Project Euler #6: Sum Square Difference

Posted on 2017-03-11 by nbloomf

Spoiler alert! This page is part of a series on solutions to Project Euler problems. If you prefer to solve problems yourself, do not read on!

This post is literate Haskell; you can load the source into GHCi and play along.

First some boilerplate.

module ProjectEuler006 where

import System.Exit

Problem 6 from Project Euler:

The sum of the squares of the first ten natural numbers is \[1^2 + 2^2 + ... + 10^2 = 385.\]

The square of the sum of the first ten natural numbers is \[(1 + 2 + ... + 10)^2 = 55^2 = 3025.\]

Hence the difference between the sum of the squares of the first ten natural numbers and the square of the sum is 3025 − 385 = 2640.

Find the difference between the sum of the squares of the first one hundred natural numbers and the square of the sum.

We’ll start with the obvious thing:

sum_squares' :: Integer -> Integer
sum_squares' n = sum $ map (^2) [1..n]

square_sum' :: Integer -> Integer
square_sum' n = (^2) $ sum [1..n]

pe6' :: Integer -> Integer
pe6' n = (square_sum' n) - (sum_squares' n)

Sanity check:

$> sum_squares' 10
385
$> square_sum' 10
3025
$> pe6' 10
2640

woo

If it’s worth doing, it’s worth overdoing.

In big sigma notation, what we’re looking for is this: \[\left(\sum_{k=1}^n k\right)^2 + \sum_{k=1}^n k^2.\]

One optimization we could try is to traverse the list [1..n] only once instead of twice. Say, traverse the list and keep track of the sums of both first and second powers at the same time, then square and subtract. In principle that should take half the time.

But wait!

I recognize that first sum; it represents the \(n\)th triangular number, \(T(n)\). I also happen to remember that there is a closed form expression for \(T(n)\) in terms of \(n\) – specifically, \[T(n) = \frac{n(n+1)}{2}.\]

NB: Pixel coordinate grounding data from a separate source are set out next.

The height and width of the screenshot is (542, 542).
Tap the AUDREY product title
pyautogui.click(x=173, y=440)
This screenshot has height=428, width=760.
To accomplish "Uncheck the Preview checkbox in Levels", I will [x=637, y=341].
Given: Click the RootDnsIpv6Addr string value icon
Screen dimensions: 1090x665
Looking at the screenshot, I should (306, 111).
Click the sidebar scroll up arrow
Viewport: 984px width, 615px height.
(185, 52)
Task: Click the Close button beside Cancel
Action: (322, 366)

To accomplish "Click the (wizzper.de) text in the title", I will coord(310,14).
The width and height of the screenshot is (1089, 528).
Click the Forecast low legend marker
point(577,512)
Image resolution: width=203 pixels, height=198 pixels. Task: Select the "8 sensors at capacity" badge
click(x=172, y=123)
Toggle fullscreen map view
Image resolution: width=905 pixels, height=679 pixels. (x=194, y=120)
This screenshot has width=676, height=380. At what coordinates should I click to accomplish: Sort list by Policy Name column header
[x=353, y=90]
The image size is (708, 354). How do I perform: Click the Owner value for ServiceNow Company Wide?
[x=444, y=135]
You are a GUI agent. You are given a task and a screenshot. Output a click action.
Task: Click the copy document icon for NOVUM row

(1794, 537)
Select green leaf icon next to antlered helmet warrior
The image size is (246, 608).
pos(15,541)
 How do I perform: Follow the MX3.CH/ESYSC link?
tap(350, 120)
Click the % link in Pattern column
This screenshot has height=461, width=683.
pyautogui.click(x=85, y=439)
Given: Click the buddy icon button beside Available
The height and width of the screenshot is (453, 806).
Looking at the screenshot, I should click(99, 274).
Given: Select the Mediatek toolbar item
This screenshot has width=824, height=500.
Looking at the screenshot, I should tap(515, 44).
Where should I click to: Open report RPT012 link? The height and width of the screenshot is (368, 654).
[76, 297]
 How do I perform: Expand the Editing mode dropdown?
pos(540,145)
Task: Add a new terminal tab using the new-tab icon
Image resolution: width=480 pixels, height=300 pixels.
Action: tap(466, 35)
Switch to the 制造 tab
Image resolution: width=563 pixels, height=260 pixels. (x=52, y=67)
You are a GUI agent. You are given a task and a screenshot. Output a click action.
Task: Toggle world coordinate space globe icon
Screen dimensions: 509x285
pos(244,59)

If we had a closed form for the second sum, the sum of the first \(n\) squares, we could solve this problem without traversing a list at all.

I vaguely remember that there is indeed a closed form formula for \(\sum k^2\). But I can never remember exactly what it is! And I don’t feel like looking it up. So let’s see if we can find it bare-handed.

The expression \[\sum k^2\] reminds me of the left hand side of \[\int x^2 = \frac{1}{3}x^3 + C.\] It seems reasonable to hope that \(\sum k^2\) would be a degree 3 polynomial of \(n\), so let’s assume that it is.

More precisely, suppose \[\sum_{k=0}^n k^2 = S(n) = an^3 + bn^2 + cn + d\] for some rational numbers \(a\), \(b\), \(c\), and \(d\).

Note that

\[\begin{eqnarray*} \sum_{k=0}^0 k^2 = 0^2 & = & 0 \\ \sum_{k=0}^1 k^2 = 0^2 + 1^2 & = & 1 \\ \sum_{k=0}^2 k^2 = 0^2 + 1^2 + 2^2 & = & 5 \\ \sum_{k=0}^3 k^2 = 0^2 + 1^2 + 2^2 + 3^2 & = & 14 \\ \end{eqnarray*}\]

This means that whatever the coefficients of \(S\) are, we have \(S(0) = 0\), \(S(1) = 1\), \(S(2) = 5\), and \(S(3) = 14\). Expanding \(S\) with these arguments gives a system of equations:

\[\begin{array}{rcrcrcrcl} & & & & & & d & = & 0 \\ a & + & b & + & c & + & d & = & 1 \\ 8a & + & 4b & + & 2c & + & d & = & 5 \\ 27a & + & 9b & + & 3c & + & d & = & 14 \\ \end{array}\]

Since clearly \(d = 0\), this simplifies to the following augmented matrix.

\[\left[\begin{array}{ccc|c} 1 & 1 & 1 & 1 \\ 8 & 4 & 2 & 5 \\ 27 & 9 & 3 & 14 \\ \end{array}\right]\]

WolframAlpha says that matrix is row equivalent to this one:

\[\left[\begin{array}{ccc|c} 1 & 0 & 0 & 1/3 \\ 0 & 1 & 0 & 1/2 \\ 0 & 0 & 1 & 1/6 \\ \end{array}\right]\]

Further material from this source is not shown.